= Problem to solve =
Rewrite the records from the line containing "Viewport: 1024px width, 362px" through the end of the records as a two-column CSV with the headers record_text and answer. Give one row per record, put each field in double quotes with line breaks turned into spaces, and leave the pictures out.

====

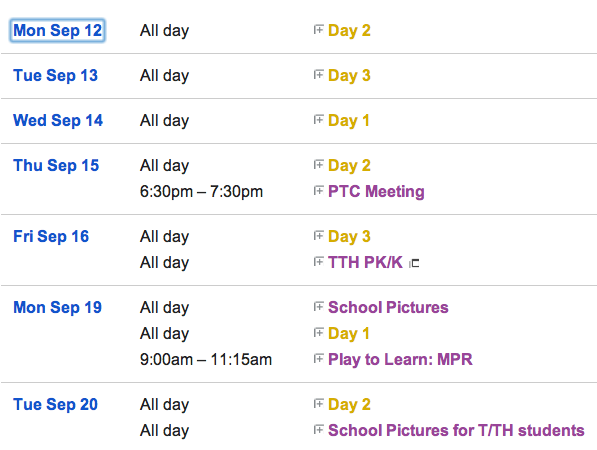
Task: Click plus icon beside School Pictures for T/TH students
Action: 318,429
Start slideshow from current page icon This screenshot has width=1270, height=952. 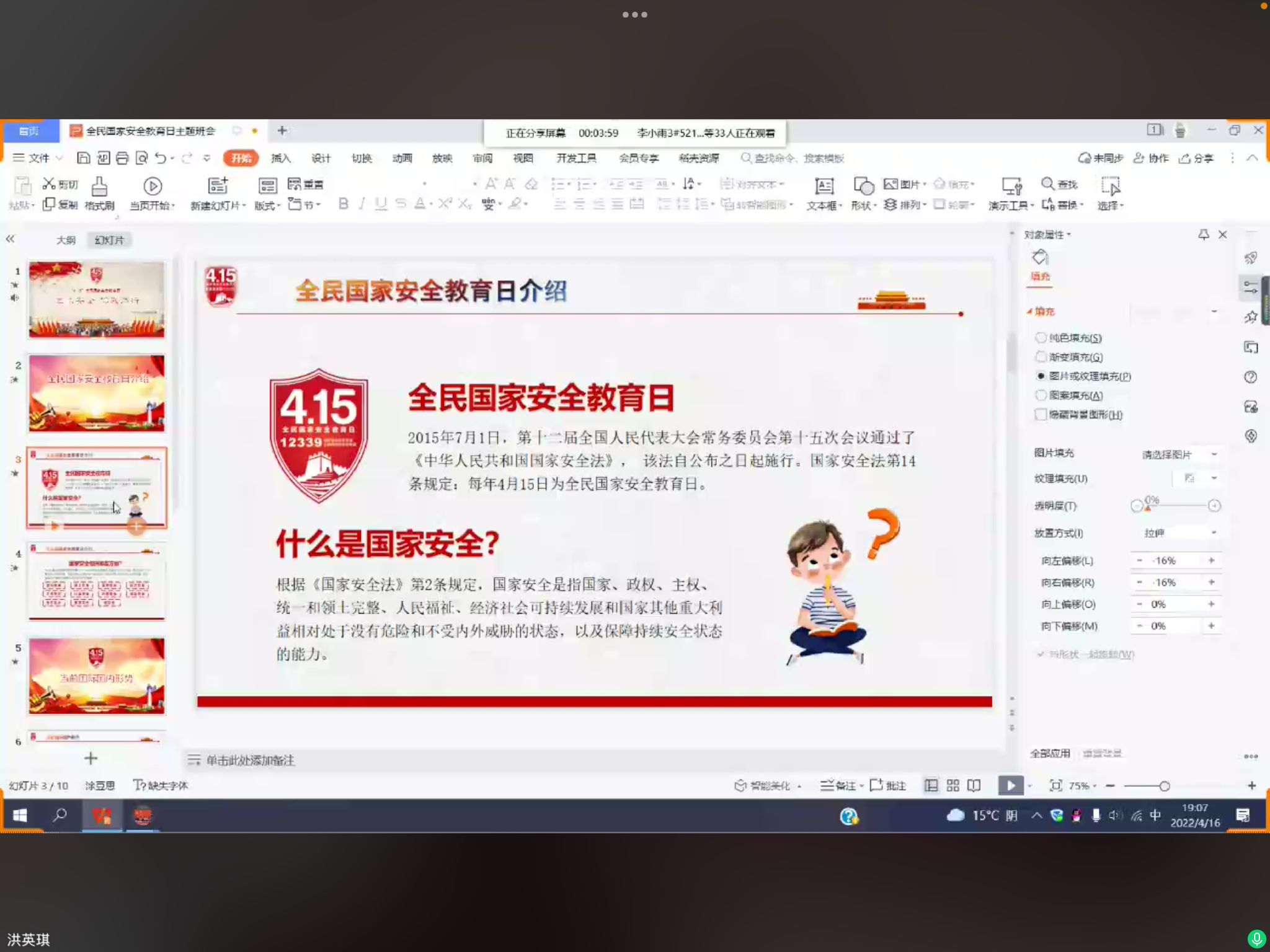pos(153,186)
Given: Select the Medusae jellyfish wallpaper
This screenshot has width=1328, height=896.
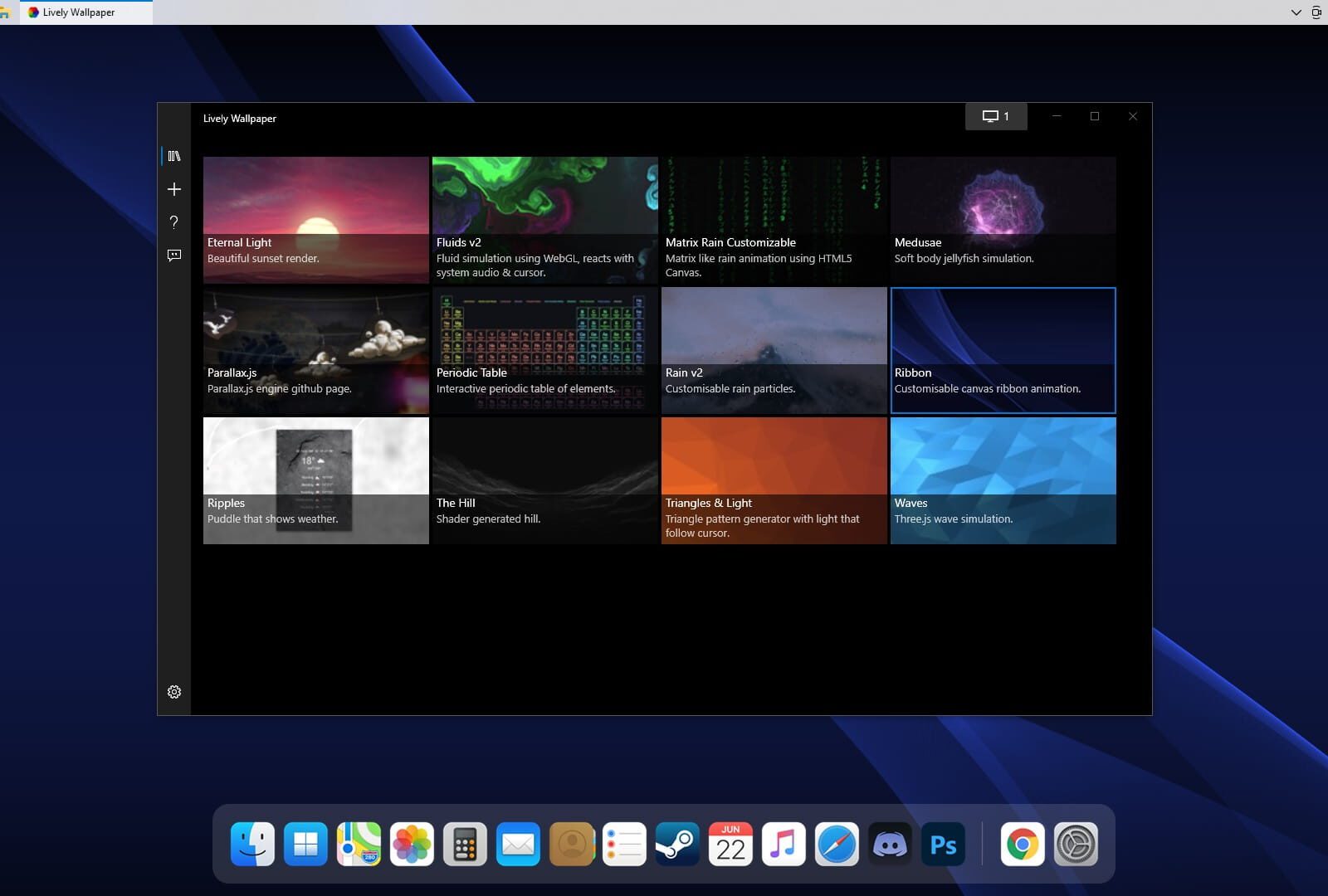Looking at the screenshot, I should point(1003,220).
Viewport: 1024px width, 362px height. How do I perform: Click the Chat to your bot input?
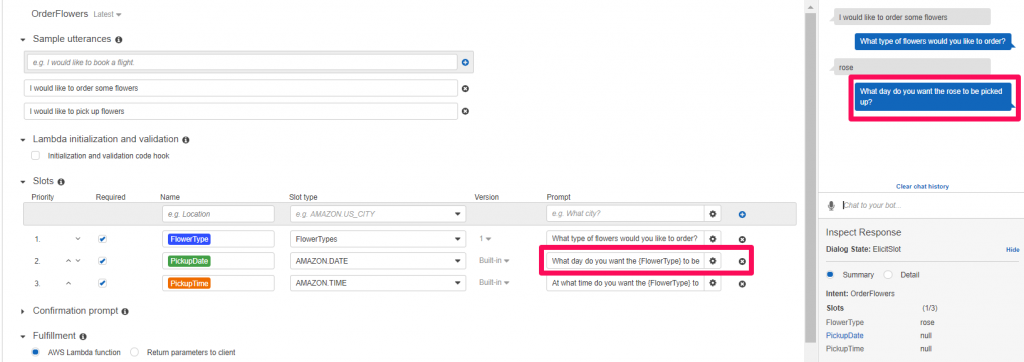[927, 205]
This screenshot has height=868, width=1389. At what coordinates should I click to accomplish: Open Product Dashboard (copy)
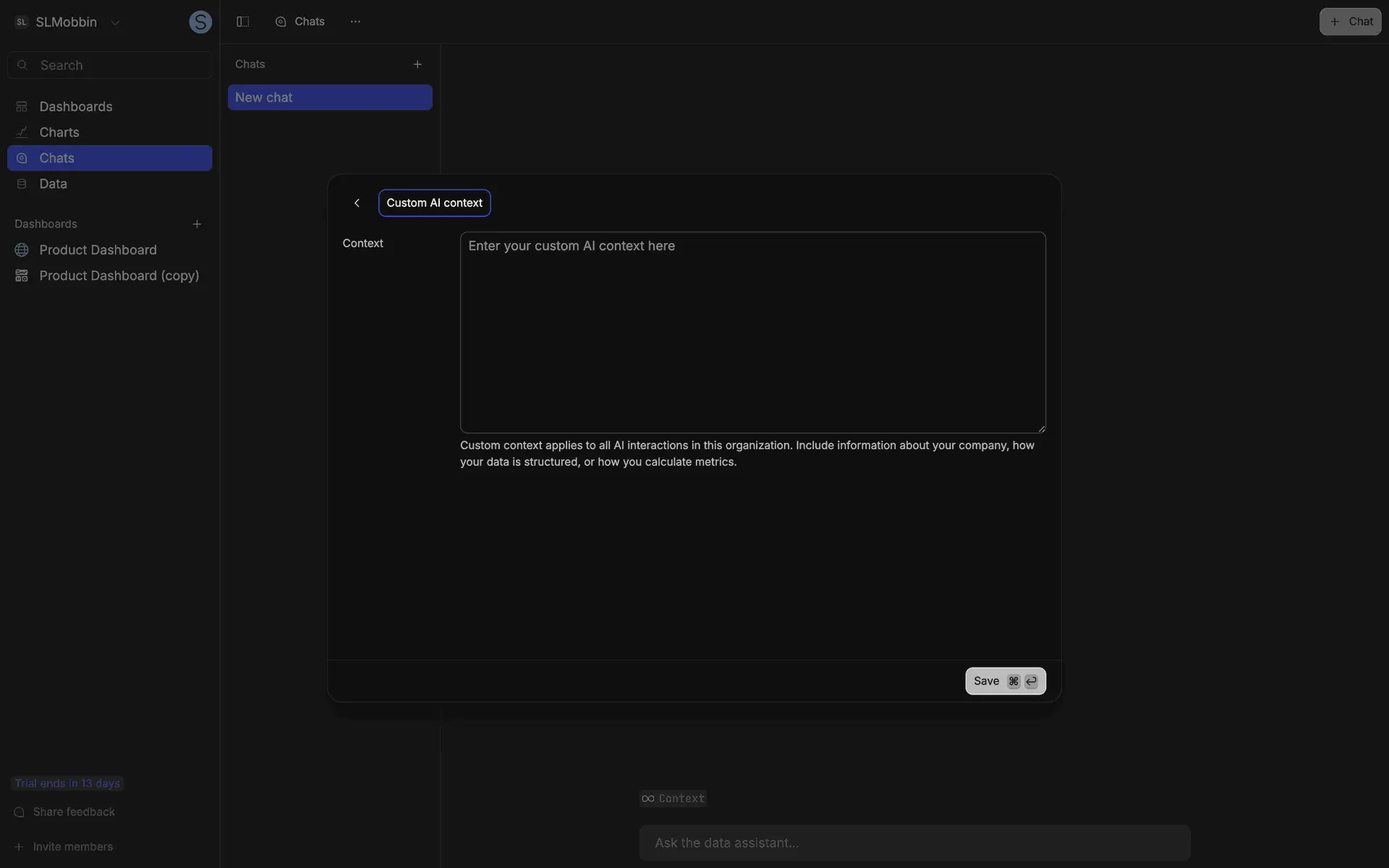click(x=119, y=276)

====

= Solution to this task =
record_text,answer
"Viewport: 1024px width, 362px height. How do I perform: Click the Chat to your bot input?","[927, 205]"
"This screenshot has height=868, width=1389. At what coordinates should I click to accomplish: Open Product Dashboard (copy)","click(x=119, y=276)"